Christianity and the Environment, Part 2

Even though many evangelical Christians criticized the 1967 paper by Lynn White, Jr. (see previous blog entry), he was right in his conclusion that conservative Christianity has encouraged a brutal conquest of nature. One reason is that the Bible is not a book. It is a collection of books, written by many people over many centuries, and it does not have a single coherent message. Most of the biblical books are themselves the product of editorial redaction from different primordial traditions. The first chapter of Genesis, correctly interpreted by White, presents a different view of creation from the second chapter, which was originally written by a different person. Each part of the Bible potentially contradicts every other part. An adherent of Christianity may choose to accept a Biblical image of conquering the Earth, or a Biblical image of taking care of it. It all depends on which passage is chosen. Adherents of Christianity, Judaism, or Islam can, however, force these passages into harmony, and in this way they can use the second chapter of Genesis to ameliorate the first.

White was right for another reason. Christian theologians have forced all the Biblical passages into harmony, and the climax of this harmonized Bible is the book of Revelation, also known as the Apocalypse.

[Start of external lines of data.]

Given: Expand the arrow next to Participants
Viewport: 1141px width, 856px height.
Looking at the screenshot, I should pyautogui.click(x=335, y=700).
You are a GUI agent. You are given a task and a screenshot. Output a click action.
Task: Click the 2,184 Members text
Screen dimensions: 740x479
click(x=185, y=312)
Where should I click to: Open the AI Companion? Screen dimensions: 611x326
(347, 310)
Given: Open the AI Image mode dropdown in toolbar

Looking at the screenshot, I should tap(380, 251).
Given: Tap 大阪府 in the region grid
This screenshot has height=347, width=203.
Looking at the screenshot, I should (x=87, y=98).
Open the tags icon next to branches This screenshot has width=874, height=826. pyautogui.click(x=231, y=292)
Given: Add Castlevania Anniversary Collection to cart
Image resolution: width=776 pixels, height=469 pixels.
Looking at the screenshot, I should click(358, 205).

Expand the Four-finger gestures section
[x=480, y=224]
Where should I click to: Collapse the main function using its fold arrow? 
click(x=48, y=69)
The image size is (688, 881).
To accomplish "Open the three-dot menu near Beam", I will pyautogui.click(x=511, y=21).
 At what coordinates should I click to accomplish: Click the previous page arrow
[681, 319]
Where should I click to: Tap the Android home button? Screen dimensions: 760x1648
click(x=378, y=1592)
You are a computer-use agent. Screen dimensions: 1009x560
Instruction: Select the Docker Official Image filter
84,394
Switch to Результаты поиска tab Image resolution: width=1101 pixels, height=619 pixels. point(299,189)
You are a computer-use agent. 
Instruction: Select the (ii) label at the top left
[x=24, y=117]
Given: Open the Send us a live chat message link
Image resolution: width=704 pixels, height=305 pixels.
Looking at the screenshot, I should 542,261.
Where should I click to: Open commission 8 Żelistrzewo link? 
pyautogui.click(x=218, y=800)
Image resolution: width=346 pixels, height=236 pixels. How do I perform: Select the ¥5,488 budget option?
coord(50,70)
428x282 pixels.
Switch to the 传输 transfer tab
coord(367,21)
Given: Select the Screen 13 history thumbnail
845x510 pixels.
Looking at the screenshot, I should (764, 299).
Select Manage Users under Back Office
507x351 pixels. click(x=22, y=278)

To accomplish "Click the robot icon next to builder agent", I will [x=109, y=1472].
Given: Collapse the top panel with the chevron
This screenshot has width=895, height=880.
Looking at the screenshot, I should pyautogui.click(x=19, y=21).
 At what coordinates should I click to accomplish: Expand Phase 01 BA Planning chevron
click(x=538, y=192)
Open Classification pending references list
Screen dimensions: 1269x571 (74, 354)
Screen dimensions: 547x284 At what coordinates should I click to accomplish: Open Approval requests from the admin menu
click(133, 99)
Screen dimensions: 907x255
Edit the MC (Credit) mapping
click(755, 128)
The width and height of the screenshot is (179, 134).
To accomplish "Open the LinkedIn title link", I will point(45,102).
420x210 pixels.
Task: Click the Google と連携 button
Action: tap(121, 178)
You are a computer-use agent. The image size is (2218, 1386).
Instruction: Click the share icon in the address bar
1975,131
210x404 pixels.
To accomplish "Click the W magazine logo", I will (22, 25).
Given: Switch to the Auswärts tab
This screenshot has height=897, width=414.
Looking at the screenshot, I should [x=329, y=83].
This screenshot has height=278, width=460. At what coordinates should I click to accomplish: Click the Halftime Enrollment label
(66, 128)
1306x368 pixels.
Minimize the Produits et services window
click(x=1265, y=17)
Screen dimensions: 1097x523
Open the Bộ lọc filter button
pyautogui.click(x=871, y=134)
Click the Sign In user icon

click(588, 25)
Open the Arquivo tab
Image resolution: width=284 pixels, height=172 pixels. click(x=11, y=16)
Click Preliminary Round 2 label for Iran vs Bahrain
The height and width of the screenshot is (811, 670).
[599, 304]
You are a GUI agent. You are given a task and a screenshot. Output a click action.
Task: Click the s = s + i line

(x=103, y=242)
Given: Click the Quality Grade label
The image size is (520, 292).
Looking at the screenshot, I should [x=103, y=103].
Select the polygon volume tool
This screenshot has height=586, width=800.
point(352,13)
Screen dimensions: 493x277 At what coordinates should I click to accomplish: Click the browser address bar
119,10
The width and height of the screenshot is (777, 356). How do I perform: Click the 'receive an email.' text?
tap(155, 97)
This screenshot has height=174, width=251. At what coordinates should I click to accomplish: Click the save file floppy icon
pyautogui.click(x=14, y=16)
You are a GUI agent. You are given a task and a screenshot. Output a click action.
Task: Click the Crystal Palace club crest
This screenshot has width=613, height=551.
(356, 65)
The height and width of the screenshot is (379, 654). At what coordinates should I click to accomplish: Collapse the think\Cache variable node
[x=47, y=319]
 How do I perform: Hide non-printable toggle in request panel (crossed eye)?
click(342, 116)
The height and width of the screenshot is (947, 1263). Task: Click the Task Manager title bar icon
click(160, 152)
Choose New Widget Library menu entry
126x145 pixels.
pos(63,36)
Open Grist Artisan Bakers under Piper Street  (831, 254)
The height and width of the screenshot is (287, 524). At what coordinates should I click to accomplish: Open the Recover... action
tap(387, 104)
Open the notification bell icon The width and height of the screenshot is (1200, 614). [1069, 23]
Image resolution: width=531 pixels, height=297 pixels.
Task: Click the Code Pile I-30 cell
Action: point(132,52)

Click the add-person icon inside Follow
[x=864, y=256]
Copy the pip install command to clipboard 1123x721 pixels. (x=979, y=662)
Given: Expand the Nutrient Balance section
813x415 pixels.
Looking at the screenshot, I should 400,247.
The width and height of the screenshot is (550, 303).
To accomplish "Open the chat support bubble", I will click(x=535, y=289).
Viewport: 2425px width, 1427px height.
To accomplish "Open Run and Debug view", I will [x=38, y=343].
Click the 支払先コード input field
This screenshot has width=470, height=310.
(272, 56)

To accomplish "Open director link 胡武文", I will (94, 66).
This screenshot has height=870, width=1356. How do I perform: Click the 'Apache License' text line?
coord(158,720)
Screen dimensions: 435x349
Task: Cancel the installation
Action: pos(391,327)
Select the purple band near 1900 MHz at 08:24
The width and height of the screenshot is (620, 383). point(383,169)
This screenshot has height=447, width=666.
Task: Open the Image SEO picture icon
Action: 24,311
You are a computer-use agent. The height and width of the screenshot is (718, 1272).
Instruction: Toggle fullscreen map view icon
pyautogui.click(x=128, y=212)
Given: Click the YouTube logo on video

Revelation, the last book of the Bible, is the only example of an entire style of literature, popular in the Mediterranean world about 100 C.E., which is familiar to most modern readers. In this book, the entire biosphere of the Earth is destroyed during cosmic battles between good and evil, and those who are saved live in Heaven. The Heavenly City there described is the antithesis of biodiversity, and contains virtually nothing of the original creation. There is a river and a single tree. Everything else is gold and jewels—an utterly artificial environment. If this is, as about half of Americans believe, the future of the universe, what is the point of saving species and ecosystems? (See earlier blog entries for more on this idea.) For this reason also, if Christians are to participate in the rescue of the environment, they must look beyond the Bible and perhaps, as White suggests, emulate St. Francis.

The extreme popularity of apocalyptic Christianity meant that Christians, as a whole, were a feeble source of support for environmental protection. Their main passion was to support the politically conservative George W. Bush Administration, which rejected the evidence of global warming and paid little attention to environmental protection. In fact, after the end of the Bush administration, the full extent of conservative neglect for even the most basic environmental protection became obvious. The Minerals Management Service of the Department of the Interior was supposed to license fossil fuel extraction on federal lands with due consideration of the impact that this extraction would have on natural habitats. Instead, they gave licenses to corporations in return for bribes and sexual favors. When President Bush left the 2007 economic summit, he said, “Goodbye from the world’s biggest polluter,” making environmental ethics into what he considered to be a joke.

Edward O. Wilson, perhaps the world’s leading defender of biodiversity, wrote a book that was addressed to an unnamed Baptist minister. Wilson said that a conservative Christian could find common ground with even a secular humanist like himself by defending the Earth, which Wilson called the Creation. Wilson, however, wrote this book only after originally considering the Christian environmental movement to be a hopeless cause.

With the end of the Bush Administration and the disgrace of several leading Christian anti-environmentalists, a tide of opinion has turned towards Christian environmentalism. Despite this, many conservative Christians still consider the Earth to be unworthy of serious attention. They focus their attention instead on fighting against evolutionary science. When Edward O. Wilson visited Oklahoma in March 2009, a group of creationists disputed him about whether Charles Darwin did or did not believe in a Creator, and in the process Wilson’s impassioned plea for saving the Earth’s biodiversity was largely obscured. The view of the Earth that many conservative Christians have can be summarized in this way: “It’s okay to spit on it, to drive a truck over it, to spill oil on it, to chop it down, or to shoot it, so long as you don’t believe that it evolved!”

This essay is based on the entry “Environmental ethics” in my forthcoming Encyclopedia of Biodiversity.